A. For countries with coal as an indigenous resource, coal has a lot of potential because you can do a lot to reduce the particulate emissions and the sulfur nitrogen emissions which cause acid rain. You can reduce the carbon emissions from a power plant very cheaply, so we think there is a lot of potential to produce electricity in an environmentally responsible way.
Sounds great...clean cheap coal. It almost makes you almost think that everything is very doable, just leave the private sector alone and let them innovate...But it would be a mistake to not regulate this area.
The reason companies are taking any action on these issues is because of governmental regulations and the fear that they will be caught out when new regulations are announced. And while all these voluntary efforts to cut emissions sound good, sometimes there is a lot less substance than meets the eye. The Natural Resource Defense Council (NRDC) has exposed numerous examples of shady carbon credit accounting. Here's one for AES
AES claimed an emission "reduction" for recovering carbon dioxide from its Warrior Run plant and selling it for use in food processing and soft drinks. This is actually a step backwards, though, because AES's fossil carbon dioxide is replacing renewable carbon dioxide captured from ethanol plants, the usual source of food-grade carbon dioxide. Moreover, no one at AES or the Department of Energy seems to have realized that the bubbles in soda pop are "sequestered" only until the can is opened.
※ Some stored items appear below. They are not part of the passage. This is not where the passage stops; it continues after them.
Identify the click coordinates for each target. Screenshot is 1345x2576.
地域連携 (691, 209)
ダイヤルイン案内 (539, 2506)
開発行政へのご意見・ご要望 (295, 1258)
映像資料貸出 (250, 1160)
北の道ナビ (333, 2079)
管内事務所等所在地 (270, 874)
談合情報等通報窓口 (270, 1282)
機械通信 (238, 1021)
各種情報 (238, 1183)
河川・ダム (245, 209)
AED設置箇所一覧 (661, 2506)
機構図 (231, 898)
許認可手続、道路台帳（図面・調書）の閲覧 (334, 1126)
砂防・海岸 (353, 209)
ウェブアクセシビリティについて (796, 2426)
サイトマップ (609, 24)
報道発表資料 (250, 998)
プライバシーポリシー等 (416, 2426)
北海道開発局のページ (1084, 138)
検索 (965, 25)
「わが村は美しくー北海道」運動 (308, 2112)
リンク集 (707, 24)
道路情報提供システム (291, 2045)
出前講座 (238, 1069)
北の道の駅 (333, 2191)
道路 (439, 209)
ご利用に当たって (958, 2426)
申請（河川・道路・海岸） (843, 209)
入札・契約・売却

So every time you crack a soda can open, that might be someone's sequestered carbon credits making the pop sound.
Obviously, there is a big need to better track exactly what carbon sequestration counts and what doesn't as we start to look at any legislation to regulate carbon emissions or trading. I strongly think that a carbon cap and trade system would be the best approach to cutting carbon emissions, since it would harness the power of the financial system to squeeze every last drop of efficiency out of the carbon we emit. But before we do, we need to first agree to a system of carbon accounting that makes sense and will actually reduce greenhouse gases.
Right now New York is losing ground to London as the place where carbon emissions can be traded ever since the European Union's Emission Trading Scheme was activated in 2005 by the ratification of the Kyoto treaty. New York City's leaders should push for some type of Carbon trading system to come into effect sooner rather than later so that we don't lose ground in what is sure to be one of new financial markets that is an essential part of doing business around the world.